Exercise details
Express the part that opens with the line containing "Open the Mi Hazánk link" and closes with the line containing "The height and" as a JSON list of strings, one per line, skipping blank lines.

──────── Record extracts

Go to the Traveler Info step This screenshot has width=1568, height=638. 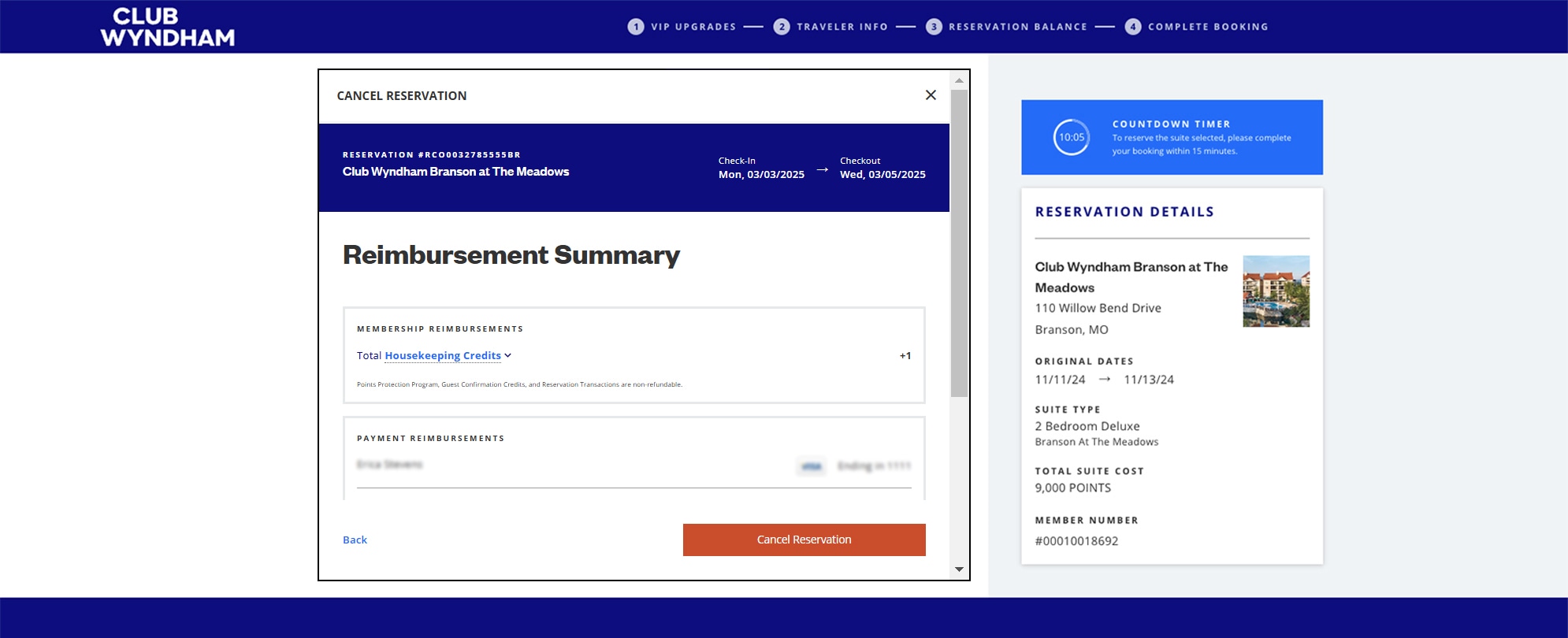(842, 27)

────────────────
──────── Record extracts

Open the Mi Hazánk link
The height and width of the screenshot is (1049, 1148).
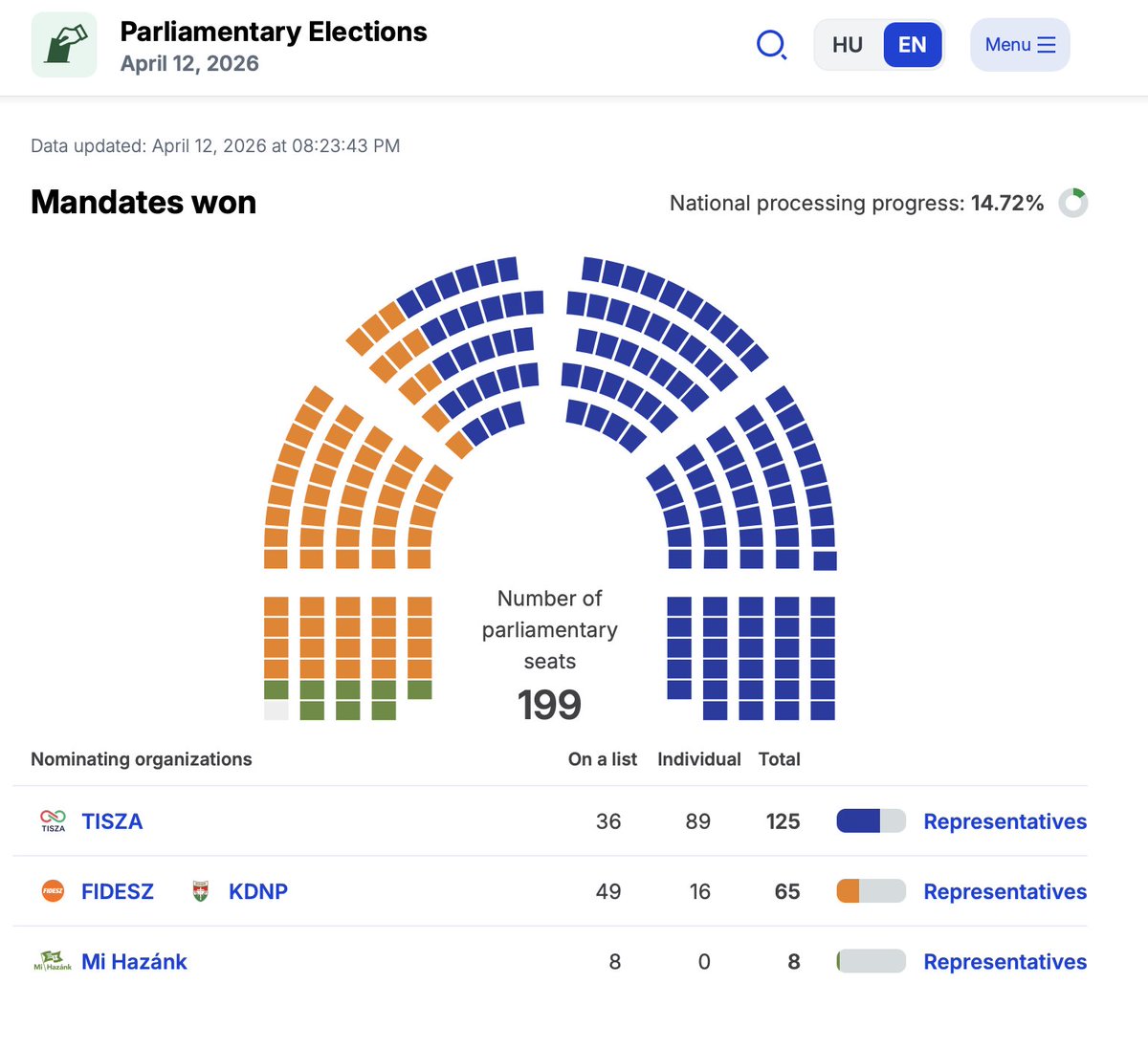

────────────────
──────── Record extracts

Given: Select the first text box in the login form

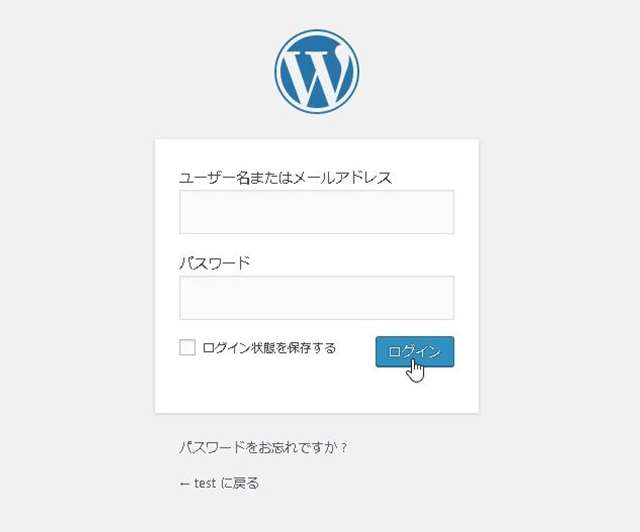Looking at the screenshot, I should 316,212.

────────────────

Expected output
[
  "Open the Mi Hazánk link",
  "The height and width of the screenshot is (1049, 1148)."
]